AANGELEVERDE TEKST:
== == ==

Hoofdstuk 3 Onderzoeken
3.1 Archeologie En Monumenten
3.1.1 Algemeen
De gemeente Emmen heeft archeologie beleid vastgesteld, d.d. 30 mei 2013. Hiervoor is een archeologische beleidsadvieskaart gemaakt met daarbij een rapport, dit rapport dient als toelichting op de kaart. Het doel van deze documenten is om aan te geven wat de kern vormt van het archeologie beleid en waar de beleidskeuzes zijn gemaakt. De verschillende archeologische waarden en verwachtingen en de maatregelen die daaraan zijn gekoppeld zijn in gemeentelijk archeologische beleidsadvieskaart vertaald naar diverse categorieën "Waarde - Archeologie" in het bestemmingsplan. Met de vertaling is op eenvoudige wijze voor het gehele gebied van de gemeente Emmen in beeld gebracht of archeologische waarden in het geding zijn of kunnen zijn en zo ja, op welke manier daarmee dient te worden omgegaan, tabel 1 geeft de onderverdeling van de vier gemaakte categorieën weer.

== == ==

GEGEVEN OPDRACHT: Zet de tekst hierboven over het archeologiebeleid van de gemeente Emmen voort, aansluitend op de laatste zin.

INHOUD DATASET:
== == ==

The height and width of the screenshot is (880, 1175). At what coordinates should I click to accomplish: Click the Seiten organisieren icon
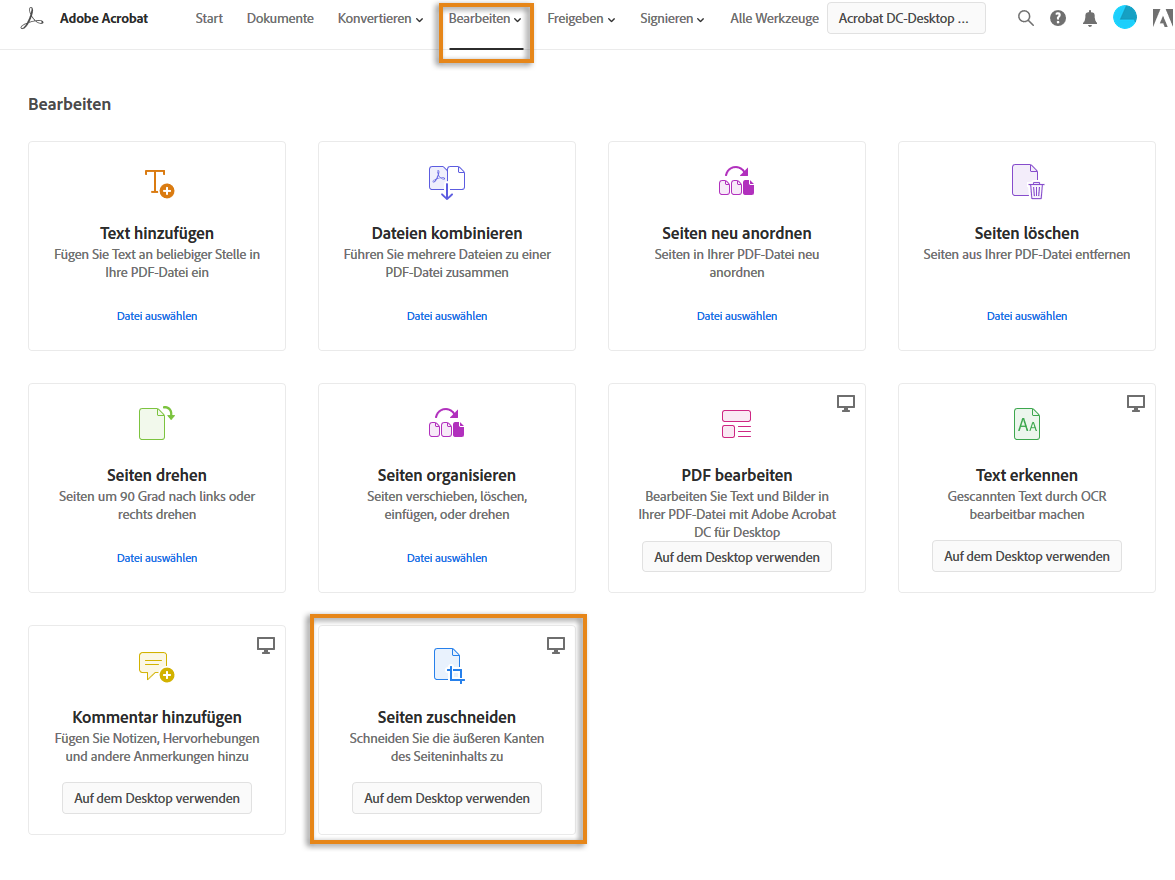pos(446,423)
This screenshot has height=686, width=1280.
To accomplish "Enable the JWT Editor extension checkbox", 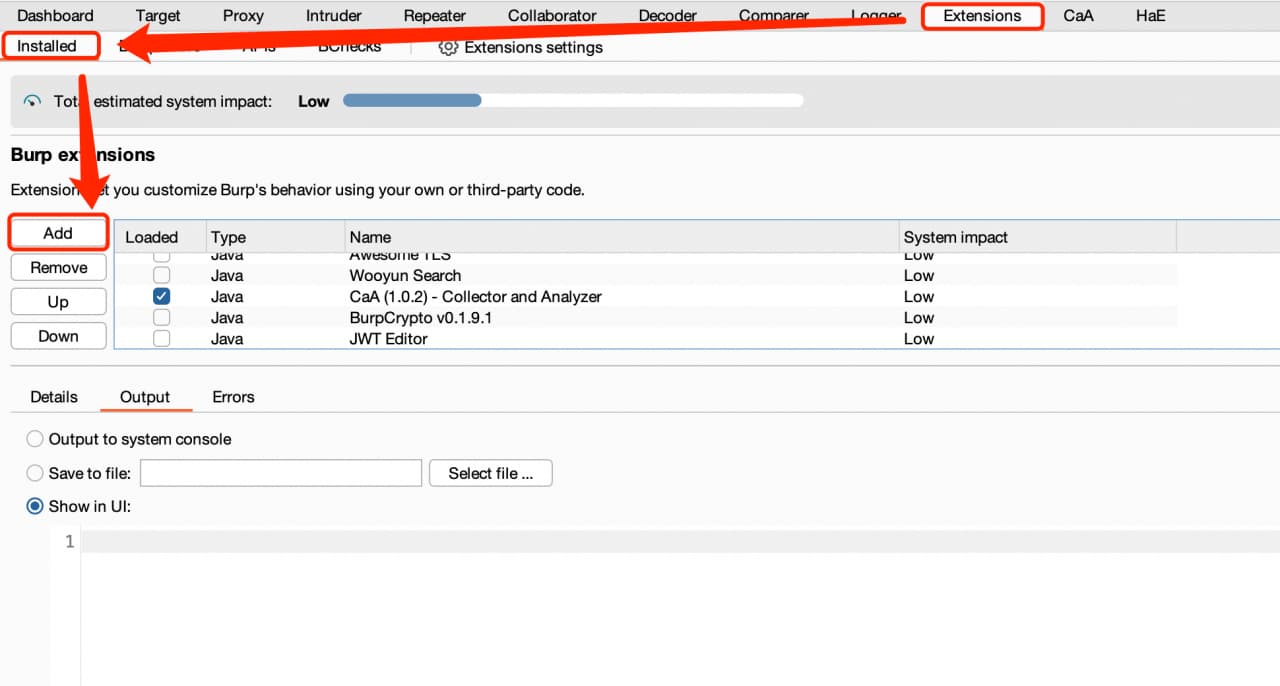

== == ==

RESULTAAT OEFENING:
Categorie | Archeologische waarden | Oppervlakte | Diepte | Drainage |
Rijksmonument | Beschermd | - | - | Verbod |
Waarde - Archeologie 1 | Zeer hoge archeologische waarde | 0 m2 | 30 cm + 10 cm | Verbod |
Waarde - Archeologie 2 | (zeer) (hoge) archeologische waarde | 100 m2 | 30 cm + 10 cm | Verbod |
Waarde - Archeologie 3 | Middelhoge of hoge verwachting | 1000 m2 | 30 cm + 10 cm | Verbod |
Waarde - Archeologie 4 | Middelhoge of hoge verwachting | 1000 m2 | 30 cm + 10 cm | Toegestaan |
Tabel 1: Onderverdeling van archeologische waarden.
Deze beleidskeuzes zijn vertaald in een dubbelbestemmingen.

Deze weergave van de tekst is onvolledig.